I've been talking to some friends in the local programming community, and we seem to have collectively decided that we really, really want Light Table to succeed because it sucks not being able to recommend anything as a starting tool for Common Lisp development to programming newbies. Our options right now are what can charitably be referred to as a very intimidating operating system/rss aggregator/IRC client/moustache trimmer[8], a wannabe very intimidating blah blah blah, a very pretty, passably comfortable pair of handcuffs, a very performant, robust, ridiculously expensive pair of handcuffs, and vim. If you're recommending Scheme, there's also Racket[9], but that still doesn't count as a Common Lisp environment.

Some of those are things I'd recommend to people who are already programmers. One of them is something that I'd recommend to people looking to learn languages for the sake of learning them. But there isn't a tool anywhere on that list that compares to something like Idle or, more to the point, Light Table. I don't think it's quite at the point where I'd switch over to it myself, but I sincerely hope it gets there. And I'll be devoting some effort to pushing that along.
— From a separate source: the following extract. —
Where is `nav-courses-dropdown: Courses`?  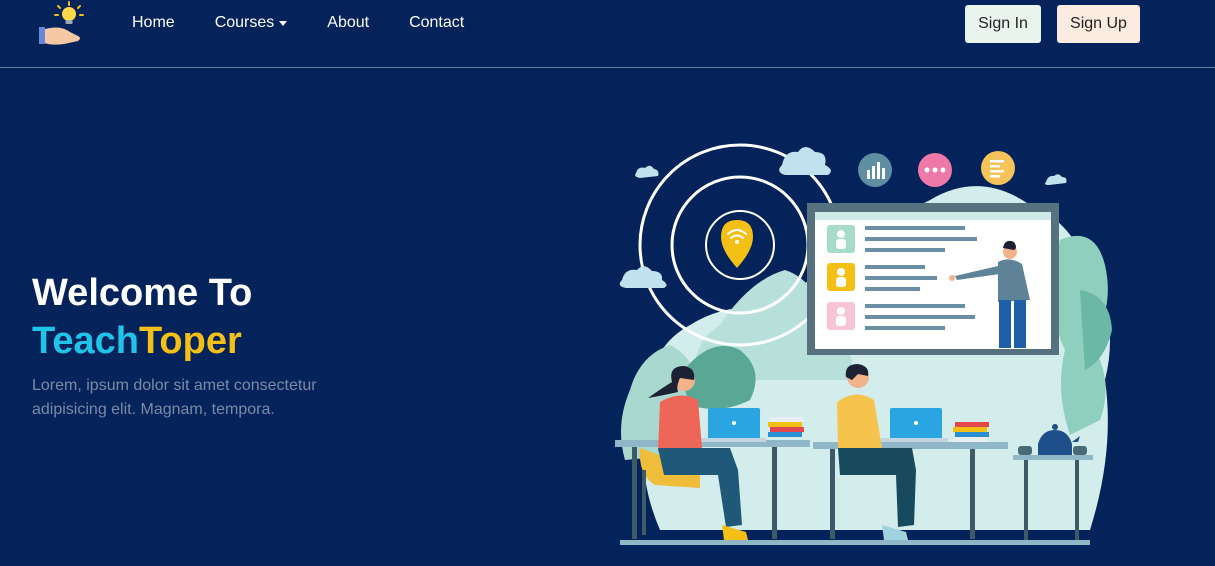
nav-courses-dropdown: Courses is located at coordinates (252, 23).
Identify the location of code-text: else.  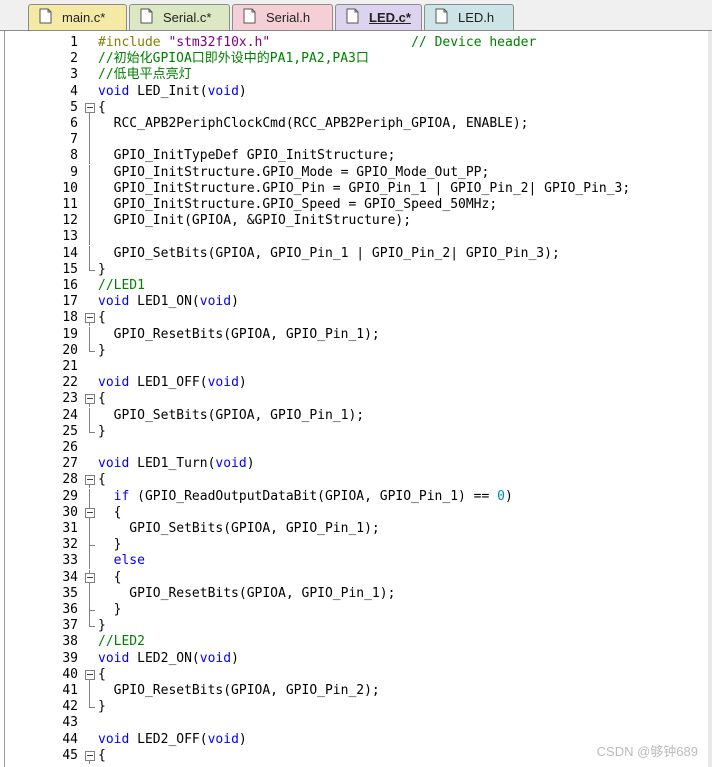
(129, 561).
You can too, since it's up and properly licensed and all...


Footnotes

1 - [back] - There's an article either in the works or already posted, depending on what order I decide to put these up.

2 - [back] - From a macro-optimization perspective; I'm sure I could pull some micro-optimizations on it too, but I'm not into that.

3 - [back] - Turns out that even the Debian Unstable repo doesn't have a recent enough version of Leiningen. I needed to latest using this.

4 - [back] - In fact, the only visible revolutionization of "randomly putting shit in your buffers that you can't edit instead of giving you a goddamn REPL", is profoundly annoying, though it's possible to disagree about these things. I guess I can imagine it looking really snazzy in presentations and demo videos.

5 - [back] - ...and before that jEdit, and before that Eclipse.

6 - [back] - And yes, it handles multiple values as well as *standard-output* emissions, in case you were wondering.

7 - [back] - At minimum the possibility to write :cl-who/:cl-css instead of markdown, a way of installing libraries that doesn't go through quicklisp, and maybe some git/drakma/shell support. I may end up having to add non-shitty static file serving to house for this...

8 - [back] - Pre-built Lisp IDE version optional.

9 - [back] - Which I do wholeheartedly recommend; it's very cool.